[Extracted records]
══════════════════════════════

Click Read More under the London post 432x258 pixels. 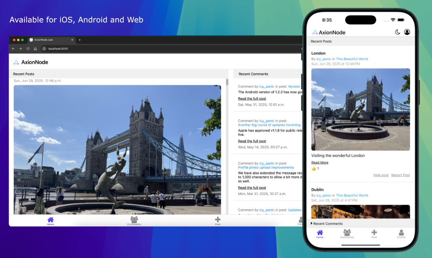[x=319, y=163]
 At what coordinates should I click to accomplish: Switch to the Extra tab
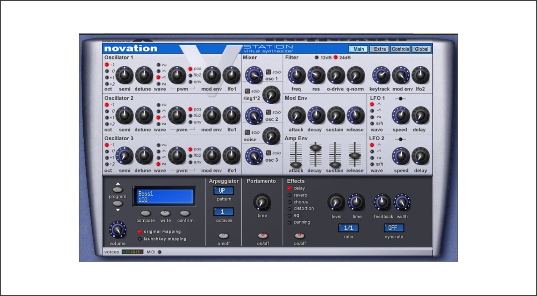pyautogui.click(x=379, y=49)

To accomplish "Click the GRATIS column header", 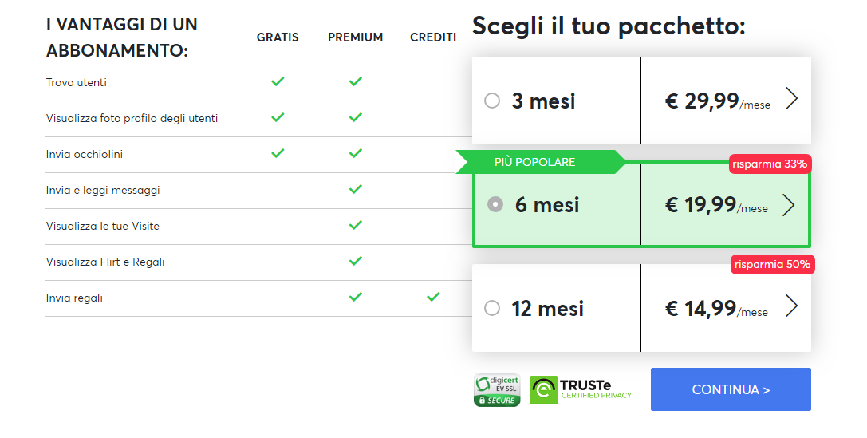I will (x=278, y=37).
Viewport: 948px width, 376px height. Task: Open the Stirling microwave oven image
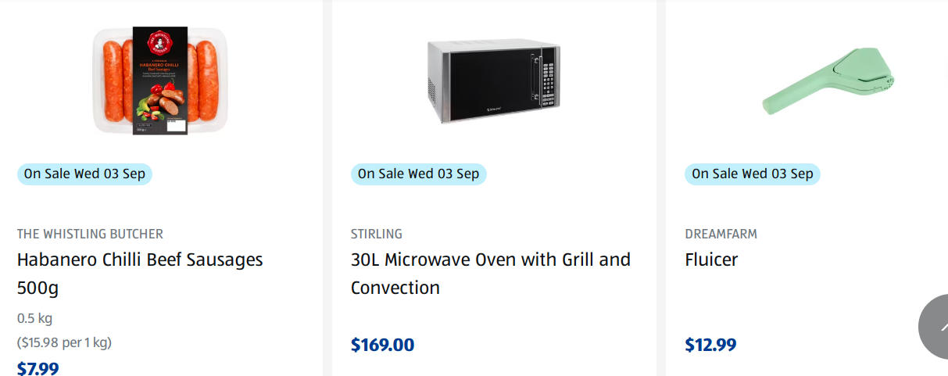click(x=494, y=81)
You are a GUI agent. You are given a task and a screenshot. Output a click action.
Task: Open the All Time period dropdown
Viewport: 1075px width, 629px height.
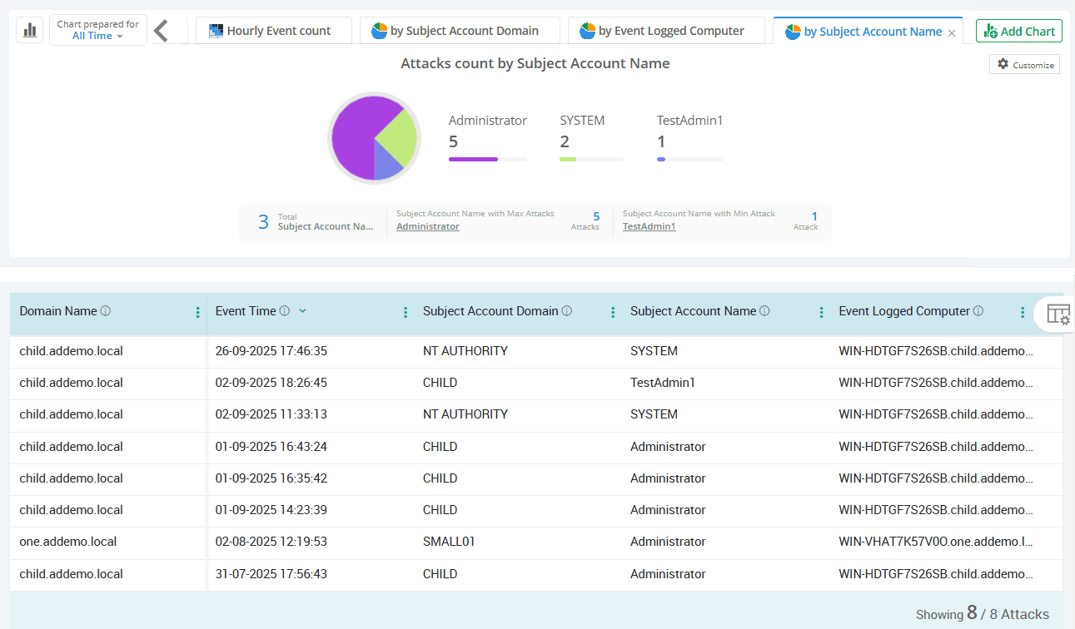click(x=97, y=36)
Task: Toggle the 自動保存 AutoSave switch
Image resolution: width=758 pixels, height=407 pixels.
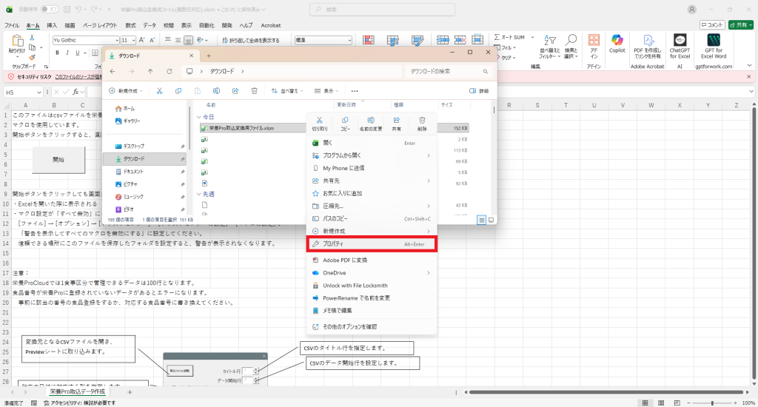Action: click(x=50, y=9)
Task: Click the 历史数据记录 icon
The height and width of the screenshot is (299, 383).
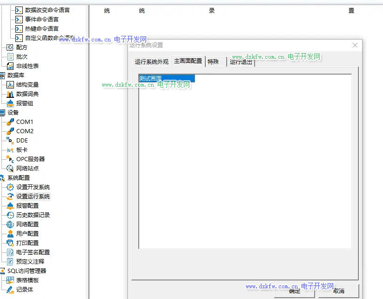Action: (10, 215)
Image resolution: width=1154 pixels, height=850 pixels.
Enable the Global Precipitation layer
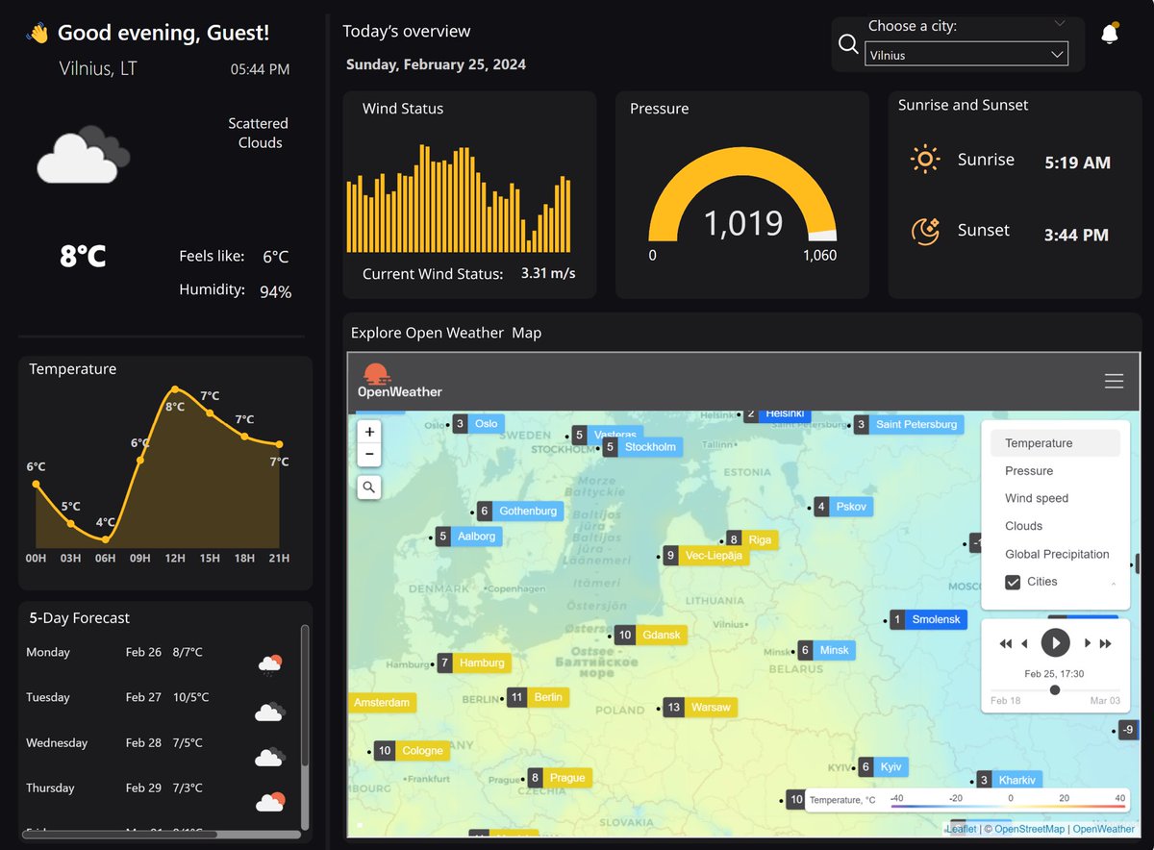point(1057,554)
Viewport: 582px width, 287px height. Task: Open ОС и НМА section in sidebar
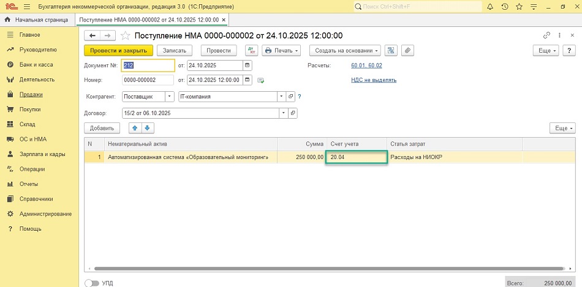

══════════════════════════════

Could you repeat the material from the line containing "Task: Click the 历史数据记录 icon" through the end, both included, changing "Global Precipitation" to "Global Temperature" and leaving out the pictures?

Task: Click the 历史数据记录 icon
The height and width of the screenshot is (299, 383).
Action: (10, 215)
Image resolution: width=1154 pixels, height=850 pixels.
Enable the Global Temperature layer
point(1057,554)
Viewport: 582px width, 287px height. Task: Open ОС и НМА section in sidebar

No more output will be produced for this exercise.